Psychosocial
Abstract 1487/158: Comparison between Patients' and Physicians' Perceptions of Patient Adherence to Therapy for Rheumatic Disease
Authors: Araceli Garcia-Gonzalez1, Marsha Richardson1, Aimee Kendall-Roundthree1, Michael A. Kallen1, Vanessa Cox1, Namieta Janssen1, Donald M. Marcus1, John D. Reveille2, Noranna Warner2, Maria E. Suarez-Almazor1. 1Baylor College of Medicine, Houston, TX; 2University of
Purpose: Treatment adherence is a major issue in chronic disease, often not well recognized by physicians. The purpose of this study was to compare patients’ and physicians’ perceptions of adherence to therapy in patients with rheumatoid arthritis (RA) and systemic lupus erythematosus (SLE).
Methods: Patients with RA or SLE from publicly funded clinics were surveyed about how often they missed taking their medication(s) (often, sometimes, rarely and never). At the end of the consult, each patient’s physician was asked how often they thought the patient seen missed medications (often to never). Responses for each Dr-pt dyad were classified as agreement if the response was identical or 1-point away, or disagreement if the responses were separated by 2 or more points. We also recorded demographic data, previously validated scales measuring patients’ perception of involvement in care (PICS), trust in physician, and visual analogue scales (VAS) measuring self-perceived global health, pain and disease activity.
Results: 278 patients were included in the study; 175 had RA, and 103 had SLE. Mean age was 46 years old. Patients were mostly female (82%) and of minority groups (35% African-American (AA), 47% Hispanic (H), 16% White (W) and 2% other). 37% had not completed high school and 39% had an income <$10,000. Mean disease duration was 7± 5 years. 36% of patients and 41% of physicians reported that the patients never missed medications. However, agreement between doctors and patients was low, with a weighted kappa of 0.20. Perfect agreement was observed in 44% of the dyads.
We examined potential differences between agreement and disagreement dyads (within 1-point difference). No differences were observed in patients’ gender, age, or doctor-patient communication scales. However, significant differences were observed across ethnic groups. Physicians were more likely to disagree with patients if the patient was AA (19%), than if the patient was H (9%) or W (7%) (p=0.04): 12% of AA patients reported that they sometimes or often missed medications, while physicians reported that 29% of their AA patients missed medications sometimes or often. Significant associations were also observed between self-perceived health status: physicians were more likely to disagree with patients who had lower self-reported health status.

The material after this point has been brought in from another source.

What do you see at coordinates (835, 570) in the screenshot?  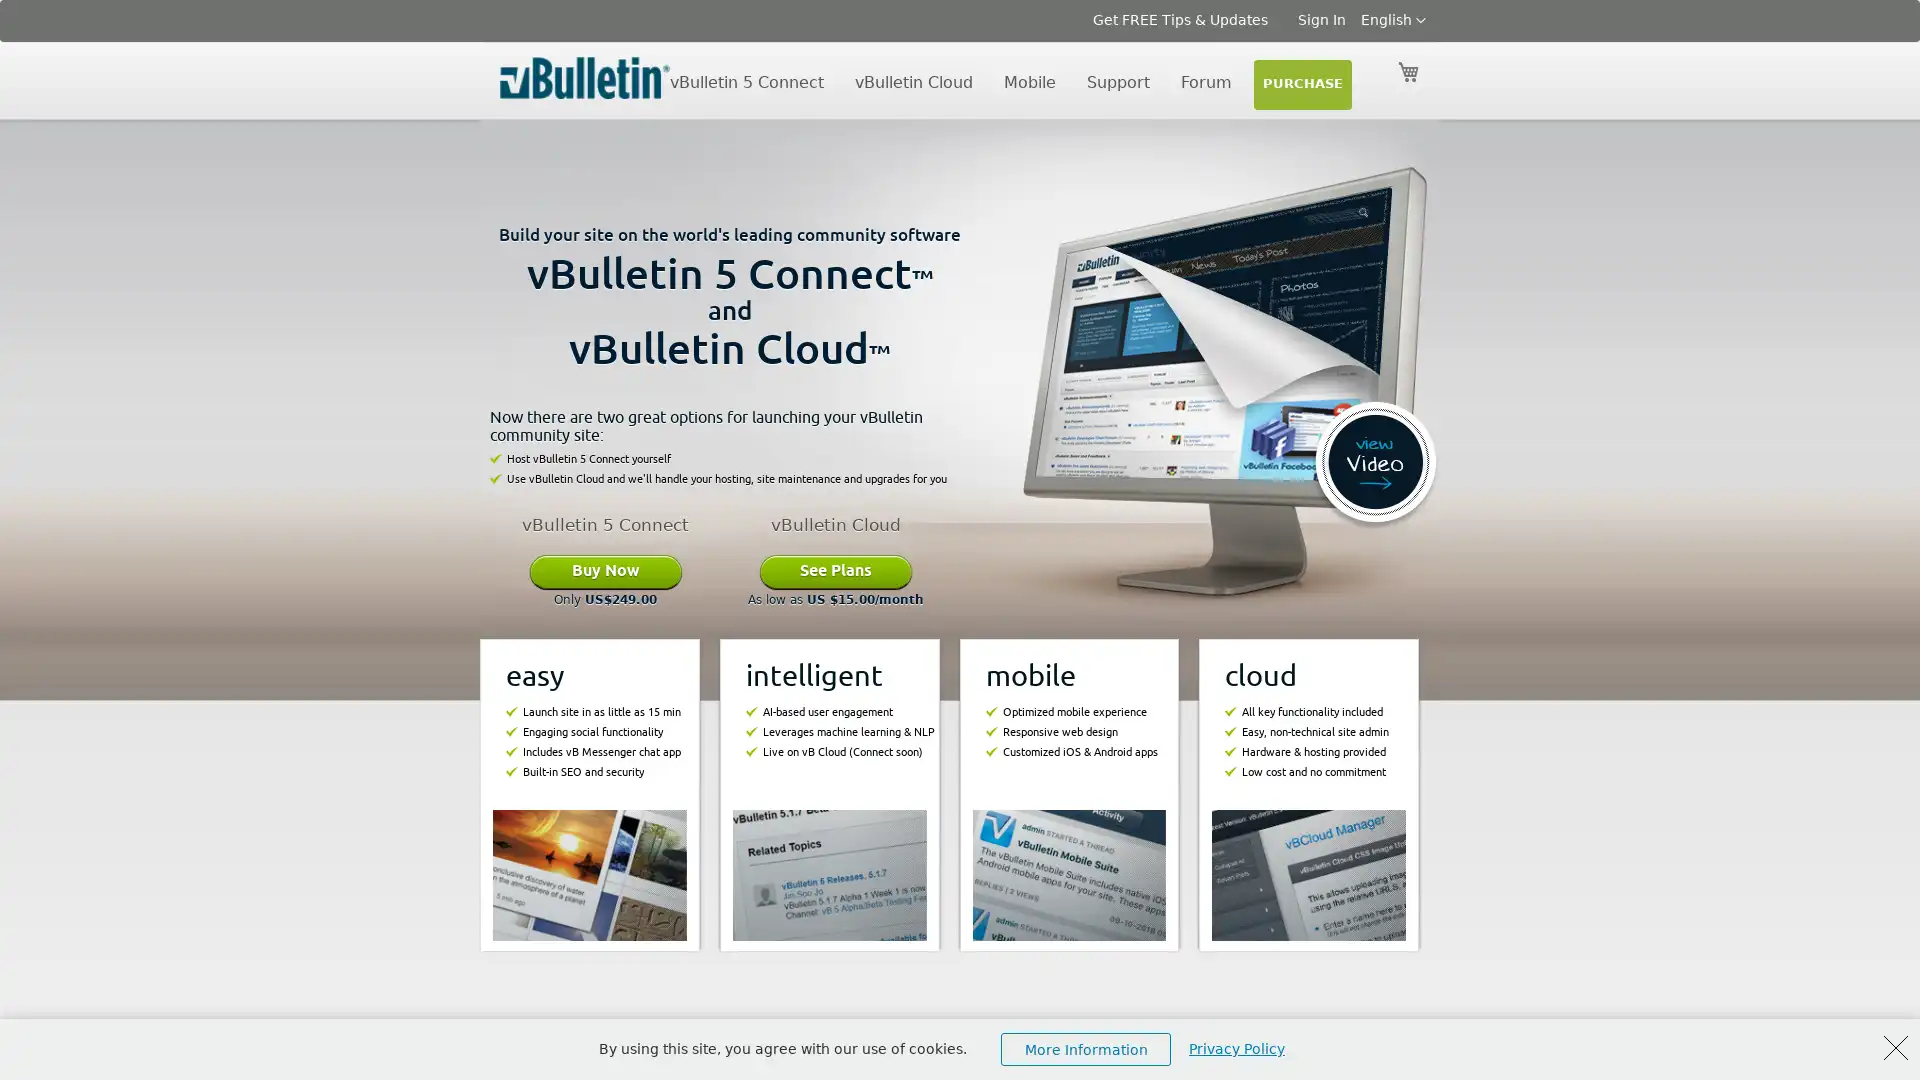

Conclusions: Patients with RA and SLE and their physicians may have different perceptions about patients’ adherence to therapeutic recommendations. Disagreement is more prominent in AA patients, suggesting that doctor-patient communication about adherence is not as effective in this ethnic group.
Editorial note: This is an interesting study that adds to growing understanding of the discordance between patients and providers assessments of adherence. Adherence is a major concern. The World Health Organization (WHO) recently stated that 'poor adherence to treatment of chronic diseases is a worldwide problem of striking magnitude.’ Across all chronic diseases, nearly half of patients fail to fill their prescriptions or use sufficient amounts of their medicines to achieve therapeutic benefits.
Several decades of adherence research have convincingly demonstrated that self-reports of adherence are unreliable. When asked about medication use, patients generally overestimate adherence, often significantly. Providers often develop their own rating of the degree to which patients are adherent; however provider estimates also consistently underestimate the degree of nonadherence. Reasons for this include reliance on treatment outcomes for estimating adherence and positive bias such as wanting to believe patients are adherent. However, this study which focuses on concordance between patients and providers in adherence ratings, suggest that race and the patient’s health perceptions may also influence provider ratings.
Consequences of non-adherence include suboptimal disease management, increased health care costs and utilization, unnecessary escalation of therapy and use of highly expensive drugs and compromised data from clinical trials. Electronic monitoring has become the gold standard for assessing adherence in clinical trials. In clinical practice, use of electronic monitoring is less common. However, several strategies have shown promise in improving adherence. A good beginning is for providers to recognize that given the prevalence of nonadherence, one should never assume that perceptions or reports of patient adherence are reliable. Rather, it may be safer to assume there is likely to be some level of difficulty with adherence and incorporate discussions about medication use into routine visits. For example, an opening statement such as “Many patients have difficulty taking their medication on a regular basis. Have you had any difficulty in taking ______?” can creates a non-judgemental atmosphere that can facilitate the patient’s disclosure of adherence difficulties. Once adherence difficulties are disclosed, solutions to overcoming barriers often become apparent.